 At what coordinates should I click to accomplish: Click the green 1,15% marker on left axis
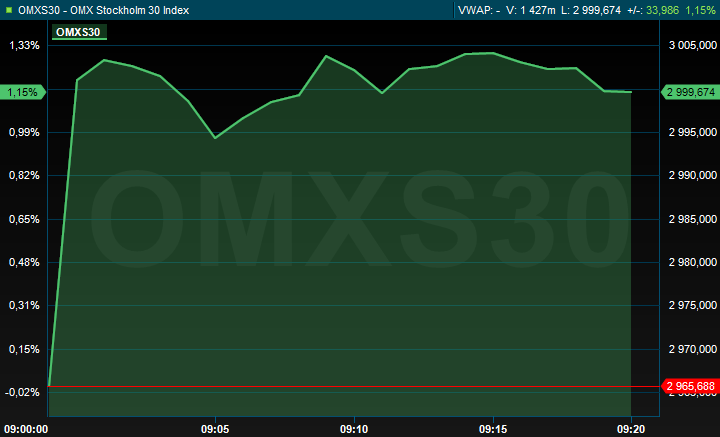22,92
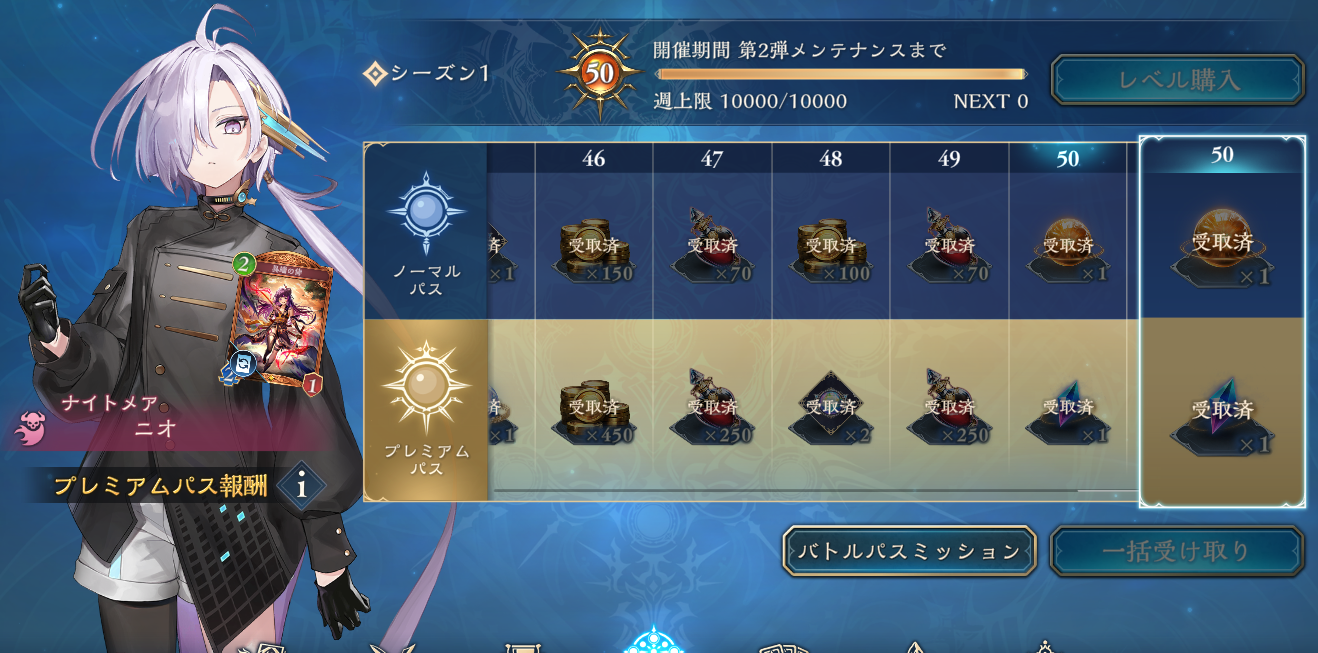The image size is (1318, 653).
Task: Click the level 50 normal pass orb reward
Action: pyautogui.click(x=1068, y=248)
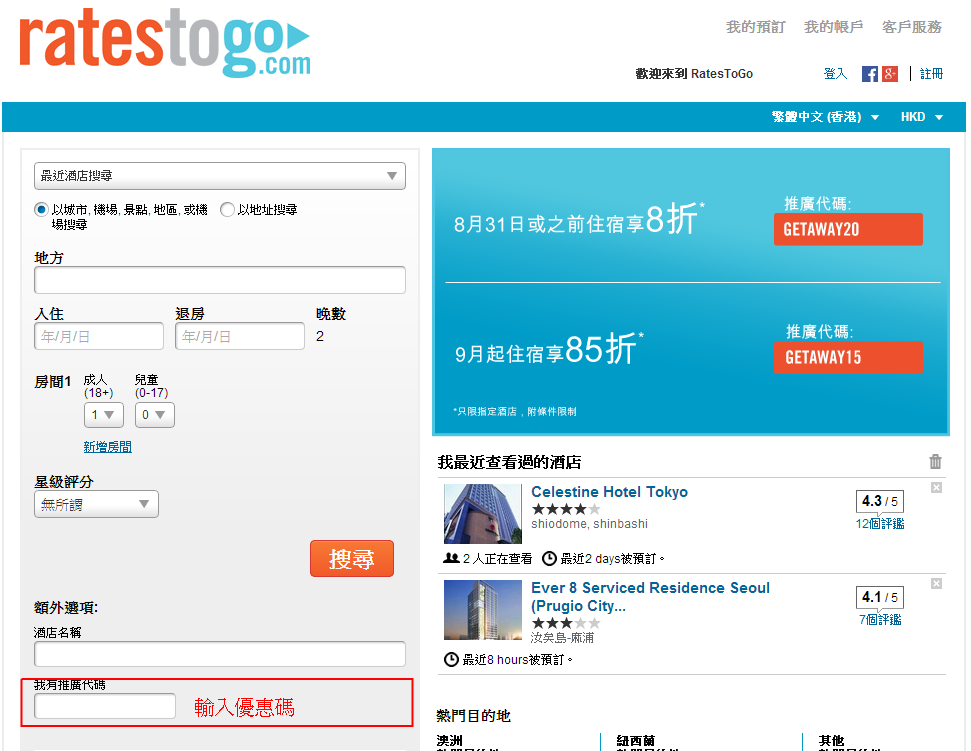Remove Celestine Hotel Tokyo with its X icon
The width and height of the screenshot is (971, 751).
coord(936,488)
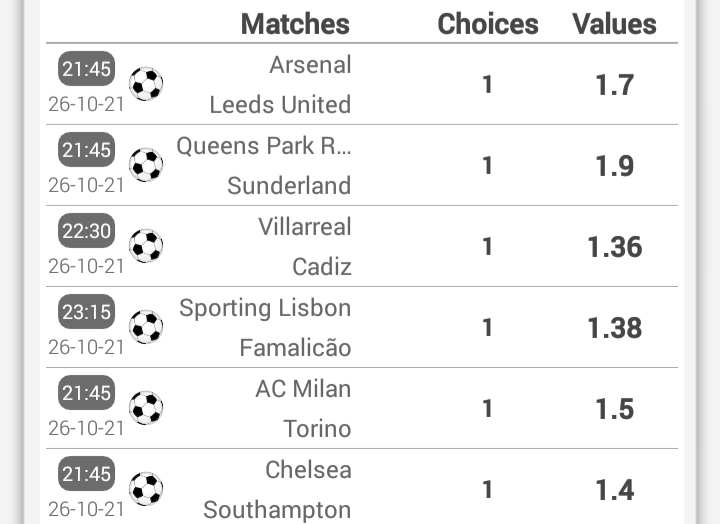The width and height of the screenshot is (720, 524).
Task: Click the 1.4 value for Chelsea match
Action: 615,490
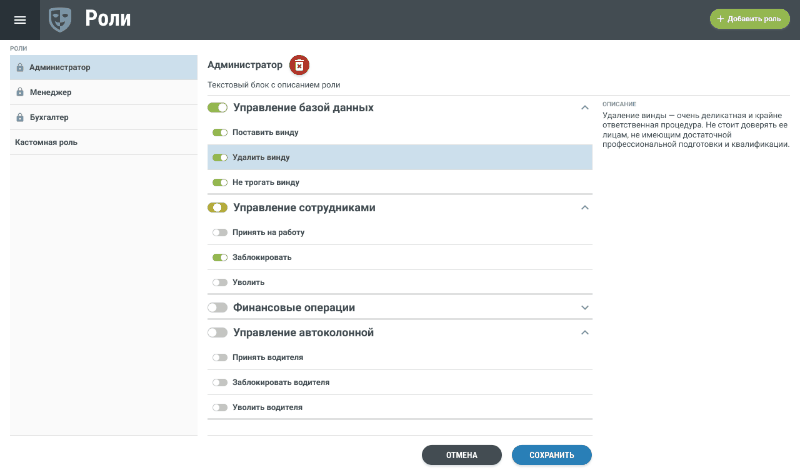Click the Сохранить button

click(x=551, y=455)

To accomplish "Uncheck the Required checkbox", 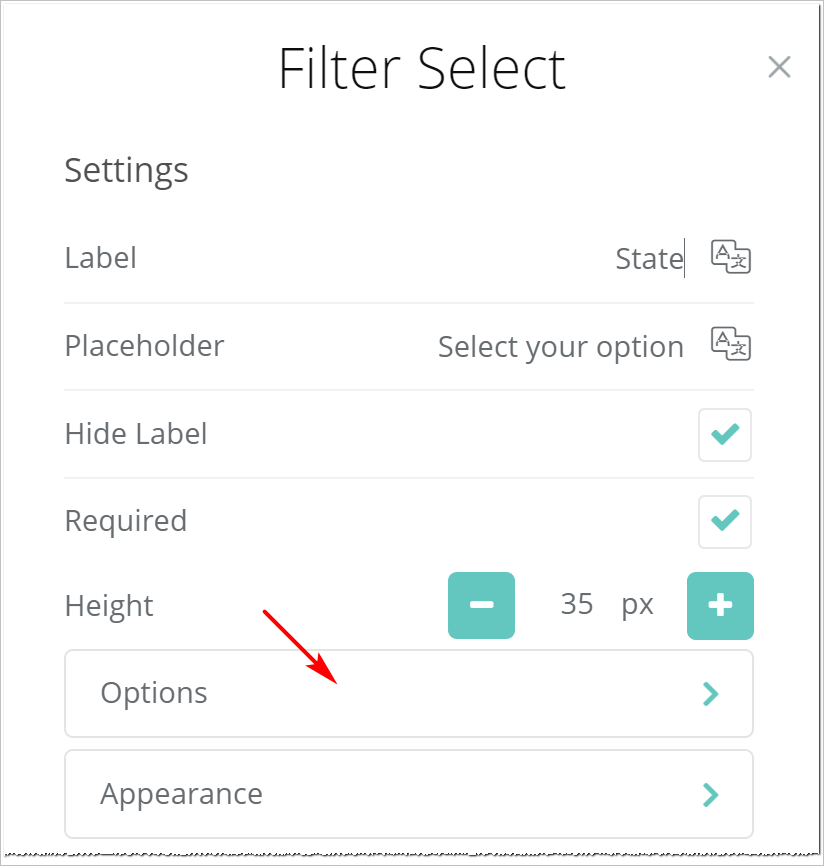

**YOUR ASSIGNMENT:** The records shown above are to be repeated exactly, with the pictures left out.

**TASK ANSWER:**
 At what coordinates should I click to accomplish: Click the green 1,15% marker on left axis
22,92
The image size is (1318, 653).
Task: Click the level 50 normal pass orb reward
Action: pyautogui.click(x=1068, y=248)
Remove Celestine Hotel Tokyo with its X icon
The width and height of the screenshot is (971, 751).
coord(936,488)
The width and height of the screenshot is (720, 524).
Task: Click the 1.4 value for Chelsea match
Action: 615,490
Click the Сохранить button

click(x=551, y=455)

To accomplish "Uncheck the Required checkbox", 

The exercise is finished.